According to Countryaah, President Kamisese dismissed the kidnapped prime minister, claiming that he thereby reduced his political importance to the kidnappers, in order to get Speight to change his stance. A new coup was conducted May 29 under the leadership of Frank Bainarama. He dismissed the president on the grounds that he had become weak and had lost his power.

The kidnappers were now granted amnesty after releasing their hostages. In July, Ratu Josefa Iloilo was named interim president and Laisenia Qarase was named interim prime minister. As Speight made threats against the new government even before it was appointed, he and 350 of his armed friends were arrested by the military.

The coup left a deep wound in the country and the racial contradictions intensified. In February 2001, the Fiji Supreme Court ruled that the militarily supported government was illegal. At the same time, the government announced that elections were being held for August or September of the same year.

Speight (Ilikini Naitini) of the Conservative Alliance (MV) was elected prime minister at the August 2001 election while awaiting a prison sentence for treason. However, the rejected Mahendra Chaudhry was also elected and his party lost the election only by a narrow margin - Fiji's united party got 46% of the vote. Although the 1997 Constitution gave the parties the right to a number of ministerial posts similar to their representation in parliament, the interim head of government, Qarase, excluded Chaudhry's party from obtaining ministerial posts. The Supreme Court overturned that decision and ordered Qarase to include members of Chaudhry's party in his government as well.

In December, Speight was deprived of the prime minister's post, as he had no opportunity to participate in government work. Shortly thereafter, the deposed prime minister was sentenced to death for treason, but in February 2002, President Iloilo signed a decree overturning the verdict.

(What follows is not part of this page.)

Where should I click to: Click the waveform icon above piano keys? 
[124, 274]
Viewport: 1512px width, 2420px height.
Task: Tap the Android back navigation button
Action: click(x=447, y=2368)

The slow return to democracy led to a correspondingly slow economic recovery. The country's economy is heavily dependent on tourism and sugar production, and the political turmoil in 2000-02 led to a 70% drop in tourism flow - primarily from Australia, New Zealand and the US, whose governments put Fiji on the list of risky destinations.

In November 2002, the sugar industry underwent a radical restructuring when it was decided to privatize the sugar mills that had been state for 120 years. The sugar industry employs 200,000 workers and sugar exports account for 7% of the country's GDP.

In November 2003, the United States asked Fiji to send troops to the "Stabilization Force" of the superpower in Iraq, and offered to pay for uniforms, weapons and transportation of the soldiers, but Fiji's government declared that it was unable to cover the expenses such a mission would trigger. However, around 1,000 Fiji soldiers took part in the invasion of Iraq as part of the British occupation forces.

The Asian Development Bank (AsDB) granted Fiji loans for $ 40 million. US $ annually during the period 2004-06. The loans will be used for building infrastructure in the tourism industry, improving airports and roads, urban development, sewerage and expansion of electricity supply in rural areas.

Kamisese Mara who was considered the father of the country's independence died in April 2004, aged 83 years. In August, Vice President Ratu Jope Seniloli was found guilty of treason for his participation in the coup attempt in May 2000. He sat in a few months of the four-year sentence he was sentenced.

In November, the Labor Party failed to take up the offered post in the government not to blur its role as opposition.